> **Stored data**:
== == ==
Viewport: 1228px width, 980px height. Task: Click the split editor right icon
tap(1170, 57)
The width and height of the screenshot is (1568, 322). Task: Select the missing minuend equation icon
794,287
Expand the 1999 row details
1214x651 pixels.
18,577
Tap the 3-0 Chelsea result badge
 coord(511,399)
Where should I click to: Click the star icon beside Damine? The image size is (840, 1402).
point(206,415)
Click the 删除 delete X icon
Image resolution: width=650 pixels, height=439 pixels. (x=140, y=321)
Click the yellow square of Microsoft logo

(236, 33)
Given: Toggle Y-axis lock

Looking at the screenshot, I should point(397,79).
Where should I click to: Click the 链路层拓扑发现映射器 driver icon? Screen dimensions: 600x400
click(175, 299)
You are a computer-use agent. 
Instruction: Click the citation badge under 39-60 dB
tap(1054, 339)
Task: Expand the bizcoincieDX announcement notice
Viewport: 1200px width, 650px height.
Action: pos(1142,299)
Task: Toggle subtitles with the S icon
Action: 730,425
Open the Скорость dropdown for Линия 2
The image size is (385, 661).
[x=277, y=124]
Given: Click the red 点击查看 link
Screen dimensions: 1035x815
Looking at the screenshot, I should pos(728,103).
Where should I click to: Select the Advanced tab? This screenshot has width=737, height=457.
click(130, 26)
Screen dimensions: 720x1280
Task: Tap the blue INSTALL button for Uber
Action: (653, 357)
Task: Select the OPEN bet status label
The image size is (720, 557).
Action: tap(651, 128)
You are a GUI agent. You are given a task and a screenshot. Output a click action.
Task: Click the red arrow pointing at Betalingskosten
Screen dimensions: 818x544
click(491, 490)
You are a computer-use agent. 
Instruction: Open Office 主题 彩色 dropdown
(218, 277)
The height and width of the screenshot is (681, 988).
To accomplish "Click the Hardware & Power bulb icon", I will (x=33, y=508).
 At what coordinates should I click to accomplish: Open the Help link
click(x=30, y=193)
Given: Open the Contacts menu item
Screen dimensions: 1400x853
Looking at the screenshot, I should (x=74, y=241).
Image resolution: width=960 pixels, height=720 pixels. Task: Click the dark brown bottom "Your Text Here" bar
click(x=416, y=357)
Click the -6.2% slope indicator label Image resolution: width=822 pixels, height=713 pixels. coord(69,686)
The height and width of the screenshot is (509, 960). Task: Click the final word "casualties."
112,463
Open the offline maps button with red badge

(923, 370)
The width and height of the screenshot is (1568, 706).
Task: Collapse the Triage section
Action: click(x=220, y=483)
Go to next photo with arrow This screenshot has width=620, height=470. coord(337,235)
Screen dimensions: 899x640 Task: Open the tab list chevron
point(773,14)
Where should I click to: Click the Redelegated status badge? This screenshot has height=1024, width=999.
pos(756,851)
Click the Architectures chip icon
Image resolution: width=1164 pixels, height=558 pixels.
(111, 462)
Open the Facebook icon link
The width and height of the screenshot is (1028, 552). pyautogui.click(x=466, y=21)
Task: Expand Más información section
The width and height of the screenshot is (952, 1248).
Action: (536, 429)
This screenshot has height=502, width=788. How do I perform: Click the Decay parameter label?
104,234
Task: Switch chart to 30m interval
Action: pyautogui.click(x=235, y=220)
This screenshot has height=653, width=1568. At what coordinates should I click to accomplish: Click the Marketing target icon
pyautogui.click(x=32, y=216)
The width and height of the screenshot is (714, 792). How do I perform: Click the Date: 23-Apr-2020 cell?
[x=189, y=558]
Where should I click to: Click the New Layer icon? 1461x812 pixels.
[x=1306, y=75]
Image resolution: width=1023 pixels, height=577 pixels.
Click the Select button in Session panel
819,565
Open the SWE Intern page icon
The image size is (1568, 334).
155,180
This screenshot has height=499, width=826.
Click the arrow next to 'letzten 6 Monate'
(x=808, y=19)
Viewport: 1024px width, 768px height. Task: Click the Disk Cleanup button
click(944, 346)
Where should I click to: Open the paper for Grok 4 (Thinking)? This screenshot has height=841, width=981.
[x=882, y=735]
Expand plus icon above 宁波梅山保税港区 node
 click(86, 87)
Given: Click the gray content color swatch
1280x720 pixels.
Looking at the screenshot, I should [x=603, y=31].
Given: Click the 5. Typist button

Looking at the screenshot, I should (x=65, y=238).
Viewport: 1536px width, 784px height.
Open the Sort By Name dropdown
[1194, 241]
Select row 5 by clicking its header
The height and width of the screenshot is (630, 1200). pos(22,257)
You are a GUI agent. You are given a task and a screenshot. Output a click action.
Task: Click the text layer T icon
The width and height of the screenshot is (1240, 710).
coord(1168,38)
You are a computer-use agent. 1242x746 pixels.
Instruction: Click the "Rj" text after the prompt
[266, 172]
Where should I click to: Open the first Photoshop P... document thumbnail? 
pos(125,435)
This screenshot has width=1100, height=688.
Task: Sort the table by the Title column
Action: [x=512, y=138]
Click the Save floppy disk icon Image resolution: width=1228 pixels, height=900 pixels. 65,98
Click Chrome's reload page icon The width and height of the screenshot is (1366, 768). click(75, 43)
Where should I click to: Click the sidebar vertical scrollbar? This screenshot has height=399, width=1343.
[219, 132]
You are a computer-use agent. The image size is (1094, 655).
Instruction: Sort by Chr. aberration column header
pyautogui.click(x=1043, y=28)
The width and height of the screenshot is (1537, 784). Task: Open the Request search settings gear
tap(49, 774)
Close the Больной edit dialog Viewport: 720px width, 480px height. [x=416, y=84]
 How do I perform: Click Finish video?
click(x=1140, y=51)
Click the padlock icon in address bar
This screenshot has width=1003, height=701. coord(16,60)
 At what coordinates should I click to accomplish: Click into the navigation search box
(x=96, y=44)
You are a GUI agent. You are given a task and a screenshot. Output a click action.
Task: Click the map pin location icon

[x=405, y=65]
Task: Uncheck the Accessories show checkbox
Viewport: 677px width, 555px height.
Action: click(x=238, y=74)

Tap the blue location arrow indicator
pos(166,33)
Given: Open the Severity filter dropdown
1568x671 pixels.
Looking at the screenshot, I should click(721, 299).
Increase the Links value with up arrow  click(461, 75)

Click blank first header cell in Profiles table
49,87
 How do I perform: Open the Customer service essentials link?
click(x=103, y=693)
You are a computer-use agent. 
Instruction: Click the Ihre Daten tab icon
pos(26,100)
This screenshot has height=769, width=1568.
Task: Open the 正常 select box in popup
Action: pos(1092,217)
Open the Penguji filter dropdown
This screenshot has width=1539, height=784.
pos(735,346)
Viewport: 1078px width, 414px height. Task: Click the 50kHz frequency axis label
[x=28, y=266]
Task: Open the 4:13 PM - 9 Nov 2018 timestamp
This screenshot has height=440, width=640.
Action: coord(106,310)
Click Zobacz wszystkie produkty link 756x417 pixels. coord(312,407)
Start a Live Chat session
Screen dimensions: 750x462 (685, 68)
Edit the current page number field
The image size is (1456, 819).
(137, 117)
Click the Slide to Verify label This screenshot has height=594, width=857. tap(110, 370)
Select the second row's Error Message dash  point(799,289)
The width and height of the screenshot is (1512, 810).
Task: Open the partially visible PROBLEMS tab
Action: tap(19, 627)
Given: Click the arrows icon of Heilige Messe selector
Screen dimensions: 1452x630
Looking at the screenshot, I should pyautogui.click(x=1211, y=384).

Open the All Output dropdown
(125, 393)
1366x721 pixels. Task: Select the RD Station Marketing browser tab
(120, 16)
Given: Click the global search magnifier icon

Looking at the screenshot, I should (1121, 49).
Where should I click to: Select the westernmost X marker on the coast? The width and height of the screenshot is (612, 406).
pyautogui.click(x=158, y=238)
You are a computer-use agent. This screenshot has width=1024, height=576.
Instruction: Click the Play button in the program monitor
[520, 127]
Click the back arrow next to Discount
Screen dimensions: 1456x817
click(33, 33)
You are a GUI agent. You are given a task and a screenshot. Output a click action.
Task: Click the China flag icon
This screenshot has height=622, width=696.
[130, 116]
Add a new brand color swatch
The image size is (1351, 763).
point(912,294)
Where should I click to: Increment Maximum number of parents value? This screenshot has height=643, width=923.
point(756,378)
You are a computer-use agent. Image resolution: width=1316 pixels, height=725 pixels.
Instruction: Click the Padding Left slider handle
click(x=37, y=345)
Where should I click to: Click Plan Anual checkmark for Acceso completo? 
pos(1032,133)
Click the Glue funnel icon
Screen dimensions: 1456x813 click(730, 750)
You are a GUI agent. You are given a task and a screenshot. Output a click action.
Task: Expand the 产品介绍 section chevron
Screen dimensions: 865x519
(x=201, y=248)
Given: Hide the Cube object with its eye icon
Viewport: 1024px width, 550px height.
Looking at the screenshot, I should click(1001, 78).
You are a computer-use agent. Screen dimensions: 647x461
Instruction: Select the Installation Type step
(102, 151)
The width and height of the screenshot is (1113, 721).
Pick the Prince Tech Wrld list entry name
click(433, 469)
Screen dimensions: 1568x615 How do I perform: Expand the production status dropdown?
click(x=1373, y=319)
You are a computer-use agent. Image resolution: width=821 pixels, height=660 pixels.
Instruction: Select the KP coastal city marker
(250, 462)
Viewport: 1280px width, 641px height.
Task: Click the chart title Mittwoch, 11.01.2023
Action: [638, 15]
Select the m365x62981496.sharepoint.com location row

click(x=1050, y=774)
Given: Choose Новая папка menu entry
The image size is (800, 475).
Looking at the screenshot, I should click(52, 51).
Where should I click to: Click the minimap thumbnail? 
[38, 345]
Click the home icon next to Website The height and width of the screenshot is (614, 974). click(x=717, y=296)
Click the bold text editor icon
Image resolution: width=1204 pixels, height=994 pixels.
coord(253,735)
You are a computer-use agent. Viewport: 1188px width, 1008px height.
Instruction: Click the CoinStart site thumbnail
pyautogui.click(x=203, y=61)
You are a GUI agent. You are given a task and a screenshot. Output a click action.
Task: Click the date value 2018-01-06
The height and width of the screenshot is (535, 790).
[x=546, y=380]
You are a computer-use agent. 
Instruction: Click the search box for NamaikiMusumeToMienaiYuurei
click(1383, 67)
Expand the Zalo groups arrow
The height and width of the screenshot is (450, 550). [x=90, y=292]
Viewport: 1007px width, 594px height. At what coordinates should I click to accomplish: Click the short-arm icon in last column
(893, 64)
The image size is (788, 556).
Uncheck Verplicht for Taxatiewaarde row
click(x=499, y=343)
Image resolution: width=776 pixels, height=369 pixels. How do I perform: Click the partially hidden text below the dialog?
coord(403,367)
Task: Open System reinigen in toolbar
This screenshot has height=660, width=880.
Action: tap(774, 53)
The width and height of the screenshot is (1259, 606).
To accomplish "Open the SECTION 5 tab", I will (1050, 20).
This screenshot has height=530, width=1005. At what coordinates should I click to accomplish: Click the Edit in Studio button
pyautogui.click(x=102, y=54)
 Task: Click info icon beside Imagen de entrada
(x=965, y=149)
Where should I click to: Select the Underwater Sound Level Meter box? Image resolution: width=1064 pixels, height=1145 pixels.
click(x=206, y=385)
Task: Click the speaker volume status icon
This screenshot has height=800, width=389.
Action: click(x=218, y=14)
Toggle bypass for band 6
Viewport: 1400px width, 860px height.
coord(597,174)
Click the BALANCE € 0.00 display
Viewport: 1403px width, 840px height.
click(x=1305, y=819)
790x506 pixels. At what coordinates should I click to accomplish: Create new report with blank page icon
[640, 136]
== == ==
> **Work required**: Tally the lines of the data that contain the string "will", and report nothing but the tally.

> **Answer to the exercise**: 2